Last week, the House legislative calendar was so packed that Democratic House Speaker Mark Ferrandino told lawmakers they would need to work the weekend. That didn’t happen, but lawmakers spent several late nights at the Capitol debating major pieces of legislation, while bickering about whether the opposing party was talking too long on the proposals and raising the specter of a special session.

Colorado Springs Republican Rep. Mark Waller, the GOP House leader, said the divisive bills Democrats have introduced have slowed down the process, not Republican debate.

“What are we supposed to do? Just roll over and let them pass this what we believe is horrible policy for the people of the state of Colorado? I don’t think that’s appropriate. We still have a responsibility to fight for what we believe is right,” he said.

The torrent of significant bills comes as Democrats regained control of the House, after two years in the minority, and retained their control of the Senate in November. Also, with a Democrat in the governor’s office, the party need not bow to Republicans on many issues.

Denver Democratic Rep. Lois Court said it’s true her party’s bills have led to a packed calendar and longer debates.

“There’s a whole lot of work that we wanted to do, and we’re trying to do it,” Court said.

To which Waller quipped, “Whether that work is incredibly partisan or not.”

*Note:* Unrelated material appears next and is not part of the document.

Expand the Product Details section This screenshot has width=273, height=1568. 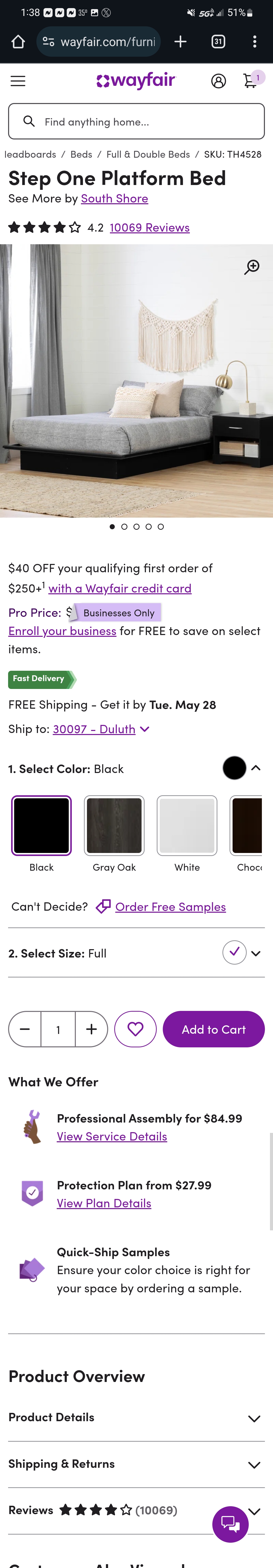(x=254, y=1418)
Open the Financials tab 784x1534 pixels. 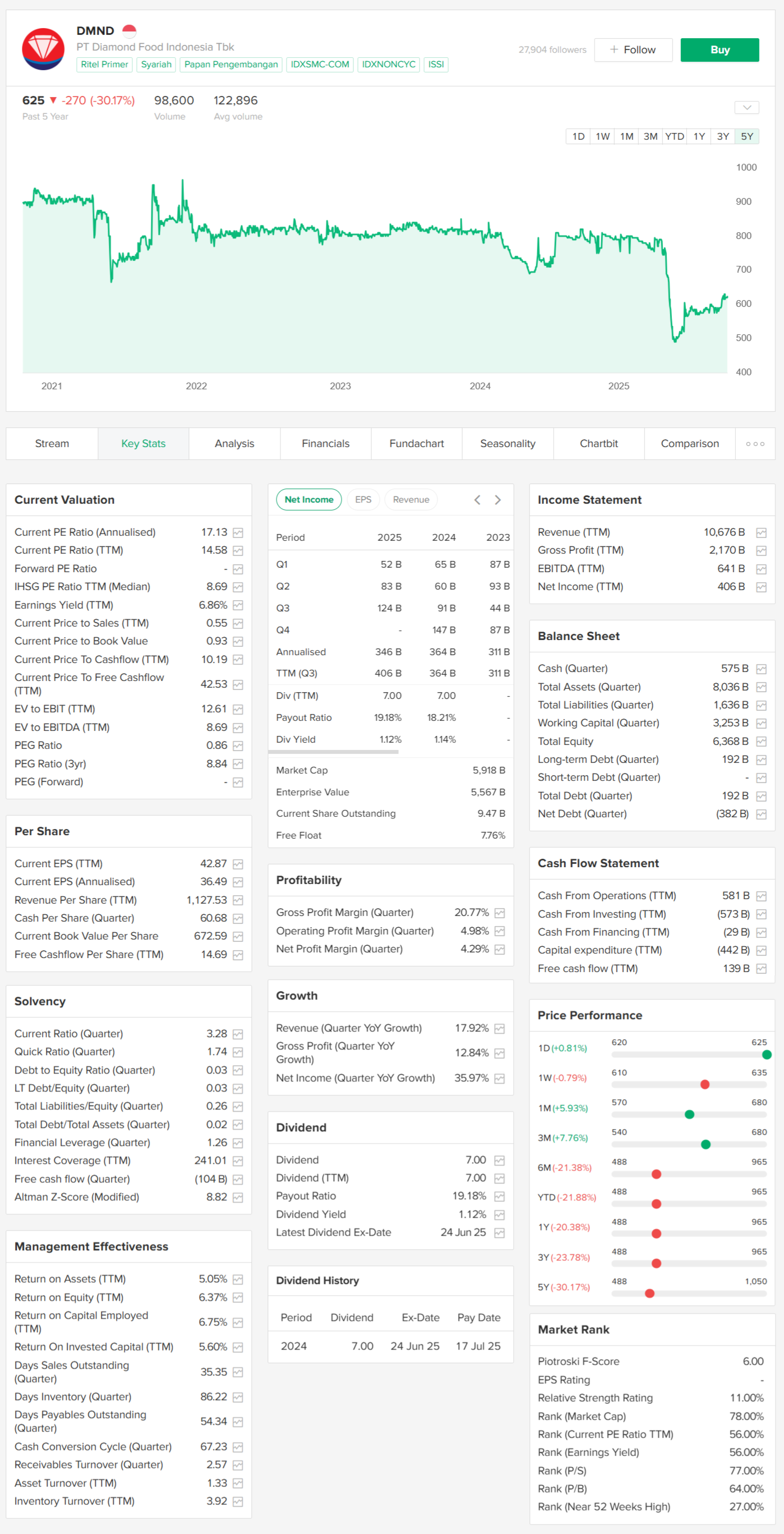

On Monday, the House gave final approval to bills they spent hours debating last week, including the last two gun measures on the Democrats’ package in response to last year’s mass shootings. One bill requires conceal-carry permit seekers to show handgun competency in person, such as demonstrating knowledge of where the safety is. Another bill strengthens a ban on gun ownership by domestic offenders by establishing a process for them to relinquish their firearms.

House Democrats also passed a union bill Monday despised by Republicans, who unanimously opposed it. The bill would grant unemployment benefits to workers during lockouts.

A bill enhancing labor rights for professional firefighters, and a proposal expanding legal remedies for employee discrimination at small businesses also passed the House last week with no Republican support after hours of debate.

And Democrats have Republicans riled up about sweeping changes to election rules, allowing same-day voter registration and mailing ballots to all registered voters. That bill, which is now in the Senate, passed the House last week with all Republicans voting no.

“This is very ambitious agenda, and you know our jobs are to represent our constituents,” Court said.

Many of the bills the House has recently passed still have to go to the Senate for consideration, and long arguments are also expected there. Meanwhile, the House is waiting to consider Senate bills allowing driver’s licenses for immigrants in the country illegally, and raising renewable energy requirements for rural electricity co-ops.

“We don’t have the votes,” Waller said of his party. “And so the way we fight for the citizens of the state of Colorado, is through exercising our voice. And if that takes hours to do, on extremely weighty legislation, then so be it.”